30 de junio 2009 - 00:00

Cine-concierto con buen sabor tanguero

Lidia Borda, Pablo Agri y la solidez de Santiago Choutsourian en el acompañamiento del film pionero «Perdón viejita» son lo mejor del show de la sala Siramush.
Lidia Borda, Pablo Agri y la solidez de Santiago Choutsourian en el acompañamiento del film pionero «Perdón viejita» son lo mejor del show de la sala Siramush.
«Perdón viejita» (cine-concierto). (Sala Siramush; sábados a las 21.30).

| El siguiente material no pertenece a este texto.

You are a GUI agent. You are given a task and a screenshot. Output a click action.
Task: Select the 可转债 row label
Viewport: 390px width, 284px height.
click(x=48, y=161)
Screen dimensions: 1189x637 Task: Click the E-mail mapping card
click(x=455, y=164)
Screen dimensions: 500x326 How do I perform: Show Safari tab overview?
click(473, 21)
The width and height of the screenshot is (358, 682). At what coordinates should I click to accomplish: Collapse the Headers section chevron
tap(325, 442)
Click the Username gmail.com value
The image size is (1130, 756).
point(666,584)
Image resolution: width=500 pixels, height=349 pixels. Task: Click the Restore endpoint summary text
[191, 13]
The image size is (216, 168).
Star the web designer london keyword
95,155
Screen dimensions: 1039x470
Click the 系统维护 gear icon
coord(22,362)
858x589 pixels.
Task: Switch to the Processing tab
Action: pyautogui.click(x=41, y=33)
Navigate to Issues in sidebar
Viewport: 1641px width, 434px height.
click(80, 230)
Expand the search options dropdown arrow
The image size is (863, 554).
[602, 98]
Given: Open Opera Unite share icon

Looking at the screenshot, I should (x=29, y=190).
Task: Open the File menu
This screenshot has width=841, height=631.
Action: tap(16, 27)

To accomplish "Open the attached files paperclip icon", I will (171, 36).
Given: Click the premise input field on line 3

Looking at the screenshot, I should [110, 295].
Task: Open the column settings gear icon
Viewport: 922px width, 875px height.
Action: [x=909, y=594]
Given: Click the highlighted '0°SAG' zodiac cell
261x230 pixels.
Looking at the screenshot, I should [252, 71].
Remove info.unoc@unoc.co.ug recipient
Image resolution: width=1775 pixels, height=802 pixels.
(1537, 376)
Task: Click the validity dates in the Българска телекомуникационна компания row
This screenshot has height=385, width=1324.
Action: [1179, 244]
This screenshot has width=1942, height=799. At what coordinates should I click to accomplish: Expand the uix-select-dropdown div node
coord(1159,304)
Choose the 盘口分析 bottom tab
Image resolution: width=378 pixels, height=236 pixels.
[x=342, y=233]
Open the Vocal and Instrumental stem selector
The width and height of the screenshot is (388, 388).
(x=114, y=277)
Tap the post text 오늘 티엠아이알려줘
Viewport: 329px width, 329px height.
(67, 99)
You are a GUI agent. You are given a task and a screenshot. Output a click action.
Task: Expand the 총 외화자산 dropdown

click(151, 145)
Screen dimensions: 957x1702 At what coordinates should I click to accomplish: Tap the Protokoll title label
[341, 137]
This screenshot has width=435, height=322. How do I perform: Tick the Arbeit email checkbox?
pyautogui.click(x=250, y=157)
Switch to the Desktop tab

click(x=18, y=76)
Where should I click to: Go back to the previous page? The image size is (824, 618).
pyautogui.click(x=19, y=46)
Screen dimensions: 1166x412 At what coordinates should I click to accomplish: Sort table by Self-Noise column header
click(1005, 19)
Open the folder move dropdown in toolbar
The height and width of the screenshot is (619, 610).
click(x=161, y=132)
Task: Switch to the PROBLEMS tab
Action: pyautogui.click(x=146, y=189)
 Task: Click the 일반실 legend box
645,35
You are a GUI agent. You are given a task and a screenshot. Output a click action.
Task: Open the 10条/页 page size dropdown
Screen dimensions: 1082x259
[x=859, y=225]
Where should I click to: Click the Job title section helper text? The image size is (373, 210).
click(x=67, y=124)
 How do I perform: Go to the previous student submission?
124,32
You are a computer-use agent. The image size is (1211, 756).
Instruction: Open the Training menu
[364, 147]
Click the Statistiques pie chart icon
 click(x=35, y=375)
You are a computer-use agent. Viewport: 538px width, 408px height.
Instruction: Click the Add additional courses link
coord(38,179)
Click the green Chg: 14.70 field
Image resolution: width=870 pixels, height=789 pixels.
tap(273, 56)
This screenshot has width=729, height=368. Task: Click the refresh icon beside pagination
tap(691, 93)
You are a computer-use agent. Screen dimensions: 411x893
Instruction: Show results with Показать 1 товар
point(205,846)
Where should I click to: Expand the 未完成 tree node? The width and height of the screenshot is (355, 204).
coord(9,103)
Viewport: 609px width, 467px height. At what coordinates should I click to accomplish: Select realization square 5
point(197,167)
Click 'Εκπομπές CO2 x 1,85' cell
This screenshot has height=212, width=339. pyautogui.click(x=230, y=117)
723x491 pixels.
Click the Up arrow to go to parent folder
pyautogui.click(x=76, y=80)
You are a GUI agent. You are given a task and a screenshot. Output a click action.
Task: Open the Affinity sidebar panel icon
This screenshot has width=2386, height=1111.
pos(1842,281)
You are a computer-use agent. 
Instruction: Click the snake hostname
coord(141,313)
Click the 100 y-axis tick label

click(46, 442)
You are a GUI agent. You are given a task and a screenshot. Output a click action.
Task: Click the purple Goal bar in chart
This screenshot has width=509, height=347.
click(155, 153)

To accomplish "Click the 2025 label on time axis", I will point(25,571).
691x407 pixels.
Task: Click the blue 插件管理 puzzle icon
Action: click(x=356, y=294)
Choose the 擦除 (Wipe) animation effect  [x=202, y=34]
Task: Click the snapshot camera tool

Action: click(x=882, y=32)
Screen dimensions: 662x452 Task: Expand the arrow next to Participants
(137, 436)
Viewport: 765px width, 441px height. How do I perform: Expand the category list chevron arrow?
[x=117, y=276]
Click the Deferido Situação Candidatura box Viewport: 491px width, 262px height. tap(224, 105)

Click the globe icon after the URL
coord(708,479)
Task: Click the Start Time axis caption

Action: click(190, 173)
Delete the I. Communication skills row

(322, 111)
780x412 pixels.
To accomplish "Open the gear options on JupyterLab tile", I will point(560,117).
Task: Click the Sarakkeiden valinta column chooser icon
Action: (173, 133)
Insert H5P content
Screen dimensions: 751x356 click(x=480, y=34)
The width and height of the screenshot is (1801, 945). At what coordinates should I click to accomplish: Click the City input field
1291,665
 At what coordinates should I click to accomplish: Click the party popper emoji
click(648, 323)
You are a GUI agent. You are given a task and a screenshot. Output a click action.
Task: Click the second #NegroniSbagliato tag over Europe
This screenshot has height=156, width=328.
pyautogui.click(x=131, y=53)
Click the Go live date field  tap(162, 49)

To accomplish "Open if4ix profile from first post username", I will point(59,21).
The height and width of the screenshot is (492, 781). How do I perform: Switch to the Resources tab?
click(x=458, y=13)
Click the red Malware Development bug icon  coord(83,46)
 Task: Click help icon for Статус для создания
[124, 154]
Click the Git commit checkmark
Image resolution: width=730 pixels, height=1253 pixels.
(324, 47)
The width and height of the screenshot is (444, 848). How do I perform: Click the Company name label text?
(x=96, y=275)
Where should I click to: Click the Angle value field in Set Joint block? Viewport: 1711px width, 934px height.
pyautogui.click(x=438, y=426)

En agosto de 1927 se estrenó «Perdón viejita», film mudo del «Negro» José Agustín Ferreyra, un hombre ligado por igual al cine y al tango, y autor de decenas de películas y piezas musicales. Aquí, relata la historia de una madre que se siente defraudada por su nuera, a quien cree ladrona; la de una hija que se fue tras un hombre que la engaño con un anillo costoso que, además, era robado; la del dolor de esa pobre viejita que finalmente descubre la trama urdida por un «dandy» de baja categoría, y que en el final pone claramente a los buenos de un lado y a los malos del otro. Con actores cuyos nombres -María Turgenova, Stella Maris, Floricel Vidal, Ermete Mediante, Alvaro Escobar, Mario Zappa y Luis Moresco- que sólo recuerdan especialistas.

Ferreyra hizo la película inspirándose en el tango de igual nombre escrito un par de años antes por Osvaldo Fresedo y José Saldías. Y ese espíritu de redención y de un amor a la madre que está por encima de cualquier otra cosa, es lo que también quisieron recuperar los responsables de este espectáculo que se está presentando los sábados en Palermo.

La sede es la muy bien remozada sala Siramush, en la parte de atrás del templo armenio. Y hay un solo aspecto que puede enturbiar en parte el muy buen resultado de la propuesta. Con una estructura de iglesia -sin serlo-, la sala tiene problemas serios de acústica que no han sido subsanados desde el equipamiento técnico; y, en muchos momentos, la dificultad para entender lo que suena -muy especialmente la voz de la cantante- estropea el prolijo trabajo artístico.

Este «Perdón viejita» está dividido en dos partes. En la primera, se proyecta íntegramente la película -de unos 20 minutos- musicalizada en vivo por el pianista Santiago Chotsourian. La proyección sólo se interrumpe cerca del final para dar paso a tres tangos en la voz de Lidia Borda y con el agregado del violín de Pablo Agri.

La segunda parte se acerca a un concierto más convencional, con el trío haciendo un repertorio variado de tangos, milongas y valses -casi todos de antigua data y con la única excepción del más moderno «Eche veinte centavos en la ranura» de Juan Cedrón y Raúl Gómez Tuñón-, en la mayoría de los casos con proyecciones parciales de fragmentos del film ya visto.

Lo mejor, sin dudas, está en la idea. Y, luego, en el espíritu tanguero de Borda y Agri, la solidez de Choutsourian en el acompañamiento en vivo (es menos interesante como pianista de tango), la sobriedad de la puesta de Aráiz, y el objetivo de evocar personajes y lugares de una Buenos Aires que hace rato dejó de ser.